She remarked that the Duke’s dress, though still such as indicated rank and fashion (for it was not the custom of men of quality at that time to dress themselves like their own coachmen or grooms), was nevertheless plainer than that in which she had seen him upon a former occasion, and was divested, in particular, of all those badges of external decoration which intimated superior consequence. In short, he was attired as plainly as any gentleman of fashion could appear in the streets of London in a morning; and this circumstance helped to shake an opinion which Jeanie began to entertain, that, perhaps, he intended she should plead her cause in the presence of royalty itself. “But surely,” said she to, herself, “he wad hae putten on his braw star and garter, an he had thought o’ coming before the face of majesty — and after a’, this is mair like a gentleman’s policy than a royal palace.”
There was some sense in Jeanie’s reasoning; yet she was not sufficiently mistress either of the circumstances of etiquette, or the particular relations which existed betwixt the government and the Duke of Argyle, to form an accurate judgment. The Duke, as we have said, was at this time in open opposition to the administration of Sir Robert Walpole, and was understood to be out of favour with the royal family, to whom he had rendered such important services. But it was a maxim of Queen Caroline to bear herself towards her political friends with such caution, as if there was a possibility of their one day being her enemies, and towards political opponents with the same degree of circumspection, as if they might again become friendly to her measures, Since Margaret of Anjou, no queen-consort had exercised such weight in the political affairs of England, and the personal address which she displayed on many occasions, had no small share in reclaiming from their political heresy many of those determined Tories, who, after the reign of the Stuarts had been extinguished in the person of Queen Anne, were disposed rather to transfer their allegiance to her brother the Chevalier de St. George, than to acquiesce in the settlement of the crown on the Hanover family. Her husband, whose most shining quality was courage in the field of battle, and who endured the office of King of England, without ever being able to acquire English habits, or any familiarity with English dispositions, found the utmost assistance from the address of his partner, and while he jealously affected to do everything according to his own will and pleasure, was in secret prudent enough to take and follow the advice of his more adroit consort. He intrusted to her the delicate office of determining the various degrees of favour necessary to attach the wavering, or to confirm such as were already friendly, or to regain those whose good-will had been lost.

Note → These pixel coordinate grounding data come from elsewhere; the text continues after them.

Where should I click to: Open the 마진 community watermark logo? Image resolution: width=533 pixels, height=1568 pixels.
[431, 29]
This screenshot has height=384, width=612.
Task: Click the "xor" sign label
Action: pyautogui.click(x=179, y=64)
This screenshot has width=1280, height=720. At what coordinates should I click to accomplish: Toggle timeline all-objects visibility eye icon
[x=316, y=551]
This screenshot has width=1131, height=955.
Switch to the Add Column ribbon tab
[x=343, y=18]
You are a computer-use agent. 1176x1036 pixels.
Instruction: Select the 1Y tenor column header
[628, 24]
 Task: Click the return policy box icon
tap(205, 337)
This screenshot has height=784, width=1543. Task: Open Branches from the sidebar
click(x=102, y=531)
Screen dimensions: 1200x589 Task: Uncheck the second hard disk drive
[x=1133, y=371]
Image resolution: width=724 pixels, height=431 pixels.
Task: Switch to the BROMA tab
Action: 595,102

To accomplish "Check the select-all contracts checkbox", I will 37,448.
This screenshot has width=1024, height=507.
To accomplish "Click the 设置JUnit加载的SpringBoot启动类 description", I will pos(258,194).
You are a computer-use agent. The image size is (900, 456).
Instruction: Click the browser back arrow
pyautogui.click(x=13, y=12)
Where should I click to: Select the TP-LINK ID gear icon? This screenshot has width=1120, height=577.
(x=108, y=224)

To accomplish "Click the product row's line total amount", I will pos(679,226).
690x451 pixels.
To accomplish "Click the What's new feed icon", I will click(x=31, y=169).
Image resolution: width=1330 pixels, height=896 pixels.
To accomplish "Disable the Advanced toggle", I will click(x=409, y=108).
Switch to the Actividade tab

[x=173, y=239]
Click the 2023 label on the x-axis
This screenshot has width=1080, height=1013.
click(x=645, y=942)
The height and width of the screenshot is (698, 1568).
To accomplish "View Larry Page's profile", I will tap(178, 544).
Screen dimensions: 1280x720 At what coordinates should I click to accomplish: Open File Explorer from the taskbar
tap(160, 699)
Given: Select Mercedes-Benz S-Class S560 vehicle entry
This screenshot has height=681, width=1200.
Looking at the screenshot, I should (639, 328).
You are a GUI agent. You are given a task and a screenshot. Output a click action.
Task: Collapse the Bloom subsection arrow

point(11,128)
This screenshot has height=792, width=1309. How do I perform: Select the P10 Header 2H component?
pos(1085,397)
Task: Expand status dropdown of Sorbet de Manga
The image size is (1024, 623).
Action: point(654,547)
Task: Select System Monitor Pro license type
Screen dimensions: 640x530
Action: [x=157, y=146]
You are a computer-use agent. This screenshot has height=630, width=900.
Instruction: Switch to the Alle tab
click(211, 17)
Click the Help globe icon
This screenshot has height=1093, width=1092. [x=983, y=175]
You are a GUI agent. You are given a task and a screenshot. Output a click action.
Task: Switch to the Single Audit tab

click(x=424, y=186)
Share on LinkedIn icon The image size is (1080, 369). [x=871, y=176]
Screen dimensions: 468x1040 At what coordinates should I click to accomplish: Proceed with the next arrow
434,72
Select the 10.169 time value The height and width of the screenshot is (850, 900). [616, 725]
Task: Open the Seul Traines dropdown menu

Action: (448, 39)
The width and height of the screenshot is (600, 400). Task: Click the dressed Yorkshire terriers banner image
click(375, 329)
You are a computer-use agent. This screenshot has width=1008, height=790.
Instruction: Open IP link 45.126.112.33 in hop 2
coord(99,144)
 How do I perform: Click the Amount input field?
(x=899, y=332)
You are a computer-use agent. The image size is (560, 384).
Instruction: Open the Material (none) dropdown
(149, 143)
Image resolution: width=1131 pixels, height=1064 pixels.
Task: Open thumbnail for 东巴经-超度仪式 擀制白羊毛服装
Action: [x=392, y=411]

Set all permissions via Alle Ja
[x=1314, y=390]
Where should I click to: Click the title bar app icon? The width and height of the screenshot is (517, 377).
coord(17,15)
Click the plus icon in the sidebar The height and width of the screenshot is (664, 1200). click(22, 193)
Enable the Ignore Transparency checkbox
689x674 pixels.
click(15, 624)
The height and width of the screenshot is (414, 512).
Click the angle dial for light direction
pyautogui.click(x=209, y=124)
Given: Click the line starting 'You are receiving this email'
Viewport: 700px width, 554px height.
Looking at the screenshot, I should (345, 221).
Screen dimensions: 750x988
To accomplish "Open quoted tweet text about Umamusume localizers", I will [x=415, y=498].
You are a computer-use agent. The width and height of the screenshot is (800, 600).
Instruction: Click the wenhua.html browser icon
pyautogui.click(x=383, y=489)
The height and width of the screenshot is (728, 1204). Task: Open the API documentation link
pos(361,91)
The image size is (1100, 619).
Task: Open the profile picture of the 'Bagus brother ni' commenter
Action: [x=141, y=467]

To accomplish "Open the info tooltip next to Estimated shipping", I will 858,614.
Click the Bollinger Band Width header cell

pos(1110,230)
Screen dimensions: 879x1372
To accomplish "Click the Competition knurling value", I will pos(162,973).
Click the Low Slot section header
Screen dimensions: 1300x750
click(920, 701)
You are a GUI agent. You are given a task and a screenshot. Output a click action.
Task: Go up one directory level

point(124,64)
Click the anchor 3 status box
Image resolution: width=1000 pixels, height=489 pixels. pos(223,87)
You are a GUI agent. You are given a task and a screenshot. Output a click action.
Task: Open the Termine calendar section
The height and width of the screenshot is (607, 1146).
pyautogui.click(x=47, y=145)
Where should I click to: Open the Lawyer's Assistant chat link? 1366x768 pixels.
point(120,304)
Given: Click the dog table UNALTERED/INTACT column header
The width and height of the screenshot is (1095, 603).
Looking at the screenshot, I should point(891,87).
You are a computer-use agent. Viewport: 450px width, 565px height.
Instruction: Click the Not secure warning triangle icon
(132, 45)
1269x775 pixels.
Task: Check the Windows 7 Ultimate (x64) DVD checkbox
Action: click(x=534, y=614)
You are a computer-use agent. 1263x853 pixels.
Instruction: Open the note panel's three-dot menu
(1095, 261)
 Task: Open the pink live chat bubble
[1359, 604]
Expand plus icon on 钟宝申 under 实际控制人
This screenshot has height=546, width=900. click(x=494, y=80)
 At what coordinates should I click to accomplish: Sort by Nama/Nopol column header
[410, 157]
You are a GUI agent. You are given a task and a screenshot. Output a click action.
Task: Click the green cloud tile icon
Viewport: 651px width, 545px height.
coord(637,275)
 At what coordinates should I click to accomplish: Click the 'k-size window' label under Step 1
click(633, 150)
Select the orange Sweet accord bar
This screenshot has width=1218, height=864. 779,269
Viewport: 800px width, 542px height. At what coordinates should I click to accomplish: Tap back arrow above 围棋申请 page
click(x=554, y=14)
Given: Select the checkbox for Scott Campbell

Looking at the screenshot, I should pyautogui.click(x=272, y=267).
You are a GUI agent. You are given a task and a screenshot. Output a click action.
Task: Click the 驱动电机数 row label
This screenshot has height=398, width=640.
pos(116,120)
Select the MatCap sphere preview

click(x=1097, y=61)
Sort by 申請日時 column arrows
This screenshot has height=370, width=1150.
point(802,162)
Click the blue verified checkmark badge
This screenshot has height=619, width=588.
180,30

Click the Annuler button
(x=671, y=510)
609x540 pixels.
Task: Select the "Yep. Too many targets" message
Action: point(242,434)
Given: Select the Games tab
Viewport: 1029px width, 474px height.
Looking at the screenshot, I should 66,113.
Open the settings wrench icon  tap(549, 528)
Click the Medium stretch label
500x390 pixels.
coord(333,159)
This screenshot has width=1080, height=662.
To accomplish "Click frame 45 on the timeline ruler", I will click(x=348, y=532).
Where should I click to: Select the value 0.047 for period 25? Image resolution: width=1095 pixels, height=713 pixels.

With all the winning address of an elegant, and, according to the times, an accomplished woman, Queen Caroline possessed the masculine soul of the other sex. She was proud by nature, and even her policy could not always temper her expressions of displeasure, although few were more ready at repairing any false step of this kind, when her prudence came up to the aid of her passions. She loved the real possession of power rather than the show of it, and whatever she did herself that was either wise or popular, she always desired that the King should have the full credit as well as the advantage of the measure, conscious that, by adding to his respectability, she was most likely to maintain her own. And so desirous was she to comply with all his tastes, that, when threatened with the gout, she had repeatedly had recourse to checking the fit, by the use of the cold bath, thereby endangering her life, that she might be able to attend the king in his walks.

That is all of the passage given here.